━━━━━ Supplied text ━━━━━
They come on whistling wings. In the pre-dawn darkness you hear them overhead long before you see them. Then there’s an elongated splash somewhere out in the decoys. The dog whines, convulsing with anticipation. Mist rises from the inky water, bringing with it a sulfurous organic smell. Morning in the duck blind is about to begin.

Watches are checked and rechecked until legal shooting time arrives. The first birds over the spread appear as mere silhouettes. Blacks? Mallards? They cup their wings, then put on the brakes and lower the landing gear, hanging momentarily just above the water. Guns blaze, the muzzle flashes popping like flash bulbs against the slate-gray dawn sky. Two birds escape but one falters, then falls as you suck in a deep breath of burned powder.

On command the dog launches from the blind, somehow discriminating the lifeless fowl from its numerous faux friends. Two short blasts of the whistle and he’s back with a mouthful of mallard. There will be time for admiring later. Right now your attention goes back to the birds.

It happens subtly enough that you don’t notice, but by the time the next flight arrives it’s light enough to distinguish blacks from mallards, drakes from hens. You wait for just the right moment, pick out a fat greenhead and fire a volley. Your partner does likewise and two drakes drop.
━━━━━ Records shown ━━━━━
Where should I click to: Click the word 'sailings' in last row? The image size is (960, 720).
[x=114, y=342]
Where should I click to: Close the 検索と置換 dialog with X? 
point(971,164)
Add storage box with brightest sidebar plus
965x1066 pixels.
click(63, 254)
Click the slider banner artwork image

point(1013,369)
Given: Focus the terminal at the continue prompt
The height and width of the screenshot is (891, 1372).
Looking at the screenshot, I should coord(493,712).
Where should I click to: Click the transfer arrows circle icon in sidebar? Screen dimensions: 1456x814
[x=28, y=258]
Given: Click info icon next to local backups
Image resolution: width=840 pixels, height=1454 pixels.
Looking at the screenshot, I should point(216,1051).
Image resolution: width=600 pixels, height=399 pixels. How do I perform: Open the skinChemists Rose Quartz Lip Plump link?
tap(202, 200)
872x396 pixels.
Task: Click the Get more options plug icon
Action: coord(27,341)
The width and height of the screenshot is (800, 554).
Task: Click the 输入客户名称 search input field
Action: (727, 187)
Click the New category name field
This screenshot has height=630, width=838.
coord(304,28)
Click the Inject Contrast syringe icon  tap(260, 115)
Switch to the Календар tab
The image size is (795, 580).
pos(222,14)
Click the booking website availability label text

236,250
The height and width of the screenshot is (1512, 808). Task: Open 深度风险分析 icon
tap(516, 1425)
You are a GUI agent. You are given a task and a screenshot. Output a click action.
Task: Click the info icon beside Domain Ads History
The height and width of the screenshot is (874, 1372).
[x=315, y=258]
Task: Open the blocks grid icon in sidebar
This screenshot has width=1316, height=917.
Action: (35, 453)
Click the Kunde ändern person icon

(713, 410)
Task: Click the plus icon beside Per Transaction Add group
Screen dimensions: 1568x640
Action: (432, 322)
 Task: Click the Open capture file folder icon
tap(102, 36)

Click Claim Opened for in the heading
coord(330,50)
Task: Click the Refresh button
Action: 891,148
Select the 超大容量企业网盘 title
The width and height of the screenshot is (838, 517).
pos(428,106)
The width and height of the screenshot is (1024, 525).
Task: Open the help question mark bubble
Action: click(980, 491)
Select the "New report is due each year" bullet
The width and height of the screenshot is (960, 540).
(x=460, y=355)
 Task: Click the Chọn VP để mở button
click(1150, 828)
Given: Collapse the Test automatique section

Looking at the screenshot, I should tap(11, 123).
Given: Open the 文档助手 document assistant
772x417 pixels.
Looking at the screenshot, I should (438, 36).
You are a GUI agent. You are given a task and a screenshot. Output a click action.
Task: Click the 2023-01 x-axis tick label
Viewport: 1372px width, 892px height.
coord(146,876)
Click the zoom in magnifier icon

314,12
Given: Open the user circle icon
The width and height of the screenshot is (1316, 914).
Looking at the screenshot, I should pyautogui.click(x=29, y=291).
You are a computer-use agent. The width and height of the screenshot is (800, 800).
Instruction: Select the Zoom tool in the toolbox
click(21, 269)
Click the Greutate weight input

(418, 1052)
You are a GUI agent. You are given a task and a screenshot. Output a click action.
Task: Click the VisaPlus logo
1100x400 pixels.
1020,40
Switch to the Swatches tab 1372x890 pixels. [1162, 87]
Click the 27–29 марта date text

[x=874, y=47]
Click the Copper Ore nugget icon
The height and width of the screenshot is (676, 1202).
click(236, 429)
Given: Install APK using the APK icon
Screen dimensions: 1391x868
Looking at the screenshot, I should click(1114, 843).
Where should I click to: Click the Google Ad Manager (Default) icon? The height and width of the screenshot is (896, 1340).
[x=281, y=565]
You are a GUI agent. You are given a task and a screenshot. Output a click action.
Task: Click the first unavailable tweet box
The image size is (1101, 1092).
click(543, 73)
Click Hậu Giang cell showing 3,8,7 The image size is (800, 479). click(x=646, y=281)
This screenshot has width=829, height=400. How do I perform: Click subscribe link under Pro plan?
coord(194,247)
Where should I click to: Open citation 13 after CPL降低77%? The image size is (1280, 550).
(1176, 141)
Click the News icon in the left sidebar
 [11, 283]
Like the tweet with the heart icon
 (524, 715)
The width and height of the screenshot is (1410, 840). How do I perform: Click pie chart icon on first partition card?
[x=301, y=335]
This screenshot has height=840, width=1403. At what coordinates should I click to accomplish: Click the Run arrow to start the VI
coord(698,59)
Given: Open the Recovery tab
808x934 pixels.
━━━━━
• Required work:
In the duck-hunting passage, why does the growing daylight go unnoticed before the next flight of birds arrives?

• Finished task:
The light comes on so subtly that you don't notice it happening. By the time the next flight arrives, it is already light enough to tell blacks from mallards and drakes from hens.